About Veracode Platform passwords
The Veracode Platform protects your data in numerous ways. One of the most important ways is by securing your login so that it is not vulnerable to password guessing or brute force attack. Veracode does this by:
- Enforcing minimum password complexity rules
- Password expiration
- Enforcing a user account lockout after five failed login attempts
- Offering optional multifactor authentication
Password complexity
Your Veracode Platform password must meet these criteria:
- Contains at least eight characters
- Contains at most 72 characters
- Includes at least one lowercase letter, uppercase letter, number, and symbol
- Does not include your first or last name
- Does not repeat any of your last five passwords
If you forget your password, select Need help signing in? > Forgot password? and follow the instructions for resetting a forgotten password.
Password expiration
You must change your password every 90 days. If your password expires, the Sign in page in the Veracode Platform prompts you to change it.
Security question answers
You must set up a security question and answer pair when you activate your account. Answers are not case-sensitive.

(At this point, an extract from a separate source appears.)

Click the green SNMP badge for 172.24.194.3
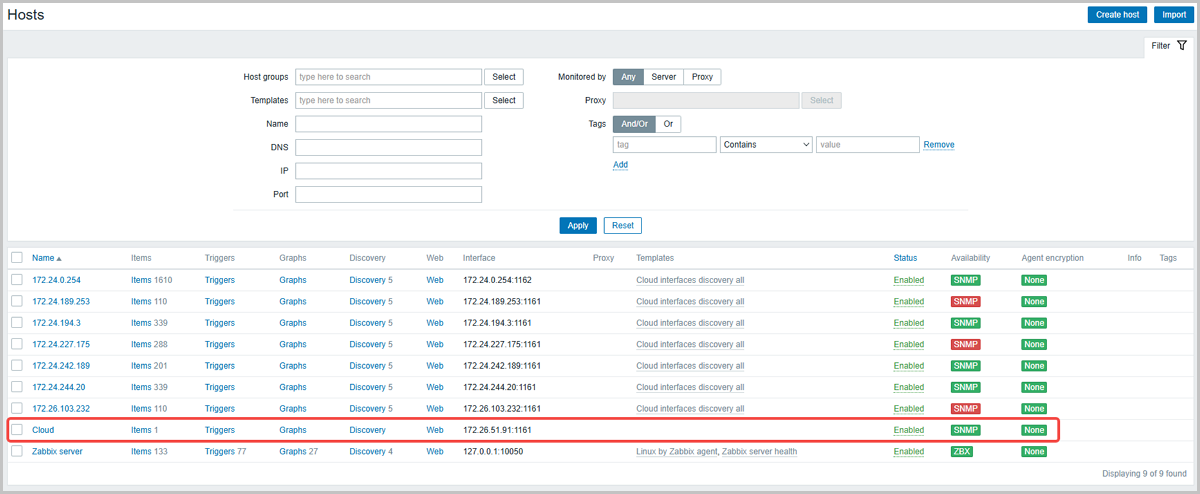The height and width of the screenshot is (494, 1200). (x=965, y=323)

User lockout after five failed login attempts
You can reset your password at any time. Veracode automatically locks your account for 30 minutes after five failed attempts to enter a correct password. This lockout protects your account from brute-force attacks.

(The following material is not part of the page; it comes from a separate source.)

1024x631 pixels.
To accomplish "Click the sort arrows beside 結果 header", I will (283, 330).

If your account becomes locked out, Veracode notifies you in an email.
Optional multifactor authentication
Your account might require multifactor authentication (MFA) for enhanced security. The Veracode Platform supports two standards for MFA:
- TOTP: to use time-based one-time password (TOTP) authentication, you must open a TOTP application, such as Google Authenticator, on your mobile device to generate a six-digit code.
- FIDO2/WebAuthn: to use FIDO2 / WebAuthn authentication, you must have a FIDO2-compliant hardware security key, such as a YubiKey or Titan Security Key or a biometric authenticator such as Windows Hello or Touch ID.

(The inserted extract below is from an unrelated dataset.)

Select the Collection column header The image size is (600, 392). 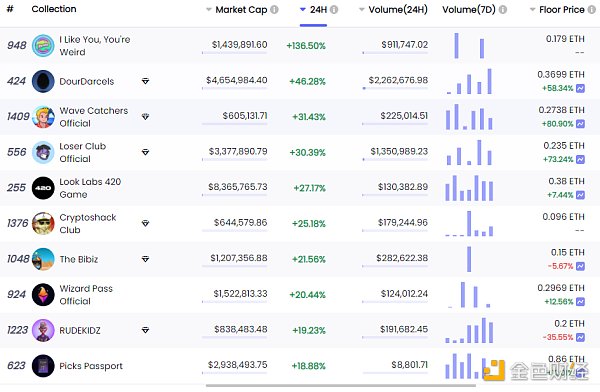pyautogui.click(x=54, y=9)

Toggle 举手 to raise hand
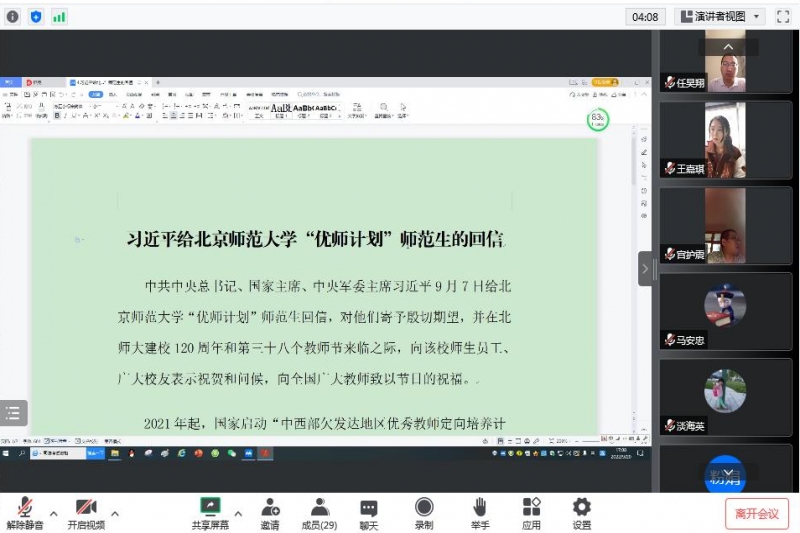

For human user accounts, we recommend using SSO instead of API credentials, especially when onboarding new users. With SSO configured in your organization, your development teams can securely sign in to Veracode (using OAuth) from within their IDEs and the Veracode CLI using an email address. They won’t need to create or maintain API credentials or an API credentials file.
For automated integrations, such as scripts, CI/CD plugins, or APIs that don’t require human interaction, the best practice is to use non-human API service accounts with API credentials. To use SSO in your organization, contact Veracode Technical Support to enable JIT provisioning configured for SP-initiated authentication.
Inactivity logout
The Veracode Platform automatically ends your session and logs you out after a period of 15 minutes with no activity.